### EXERCISE INSTRUCTIONS:
Retype the lines of the listing below exactly, but only those from the one containing "The image size" through the last line; pictures stay out.

### EXTRACTED DATA:
========================

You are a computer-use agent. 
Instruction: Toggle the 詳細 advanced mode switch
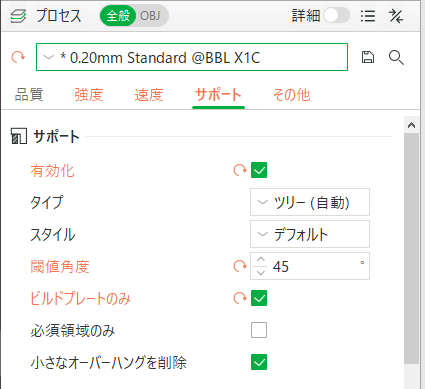pos(336,15)
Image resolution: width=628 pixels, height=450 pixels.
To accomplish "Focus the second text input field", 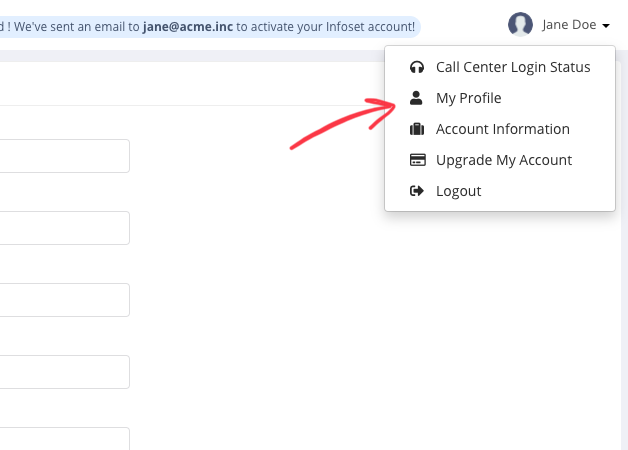I will (x=64, y=228).
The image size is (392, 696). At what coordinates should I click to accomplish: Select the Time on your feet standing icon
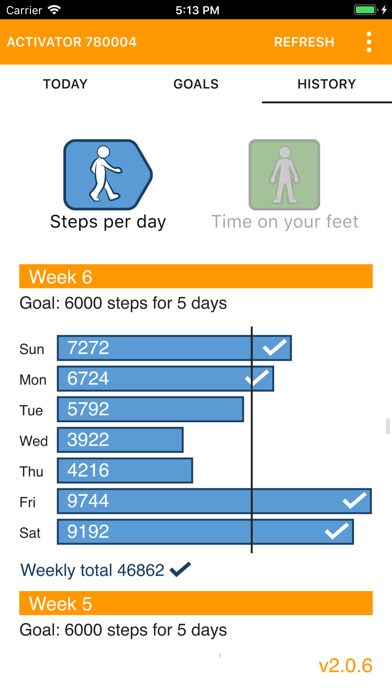point(284,174)
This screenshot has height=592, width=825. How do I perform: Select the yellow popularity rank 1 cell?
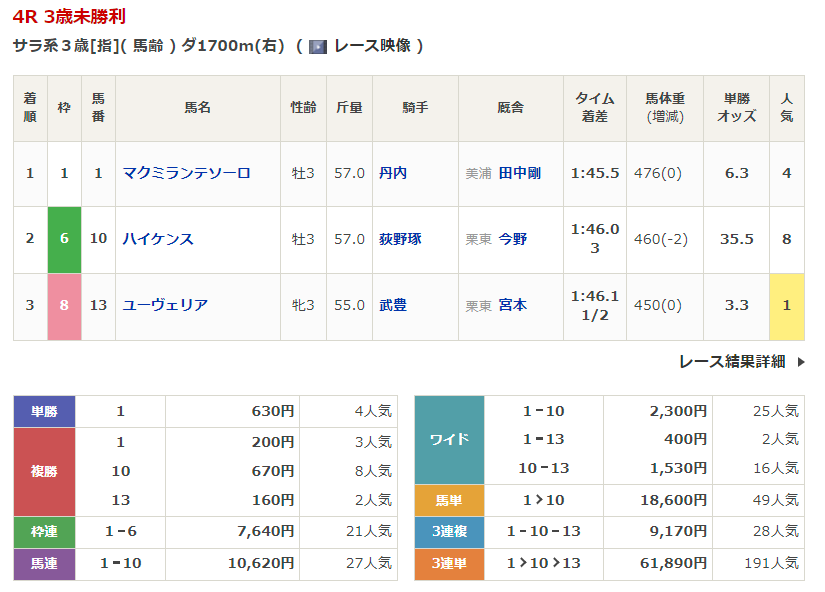[x=786, y=305]
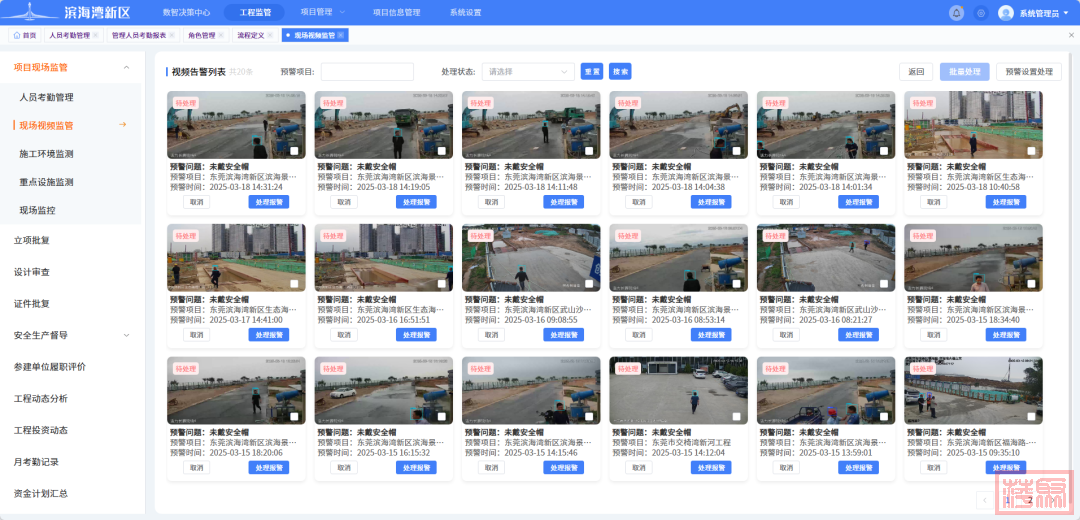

========================

### REPLY:
The image size is (392, 696). At what coordinates should I click to accomplish: Select the Time on your feet standing icon
point(284,174)
This screenshot has height=592, width=825. How do I perform: Select the yellow popularity rank 1 cell?
[x=786, y=305]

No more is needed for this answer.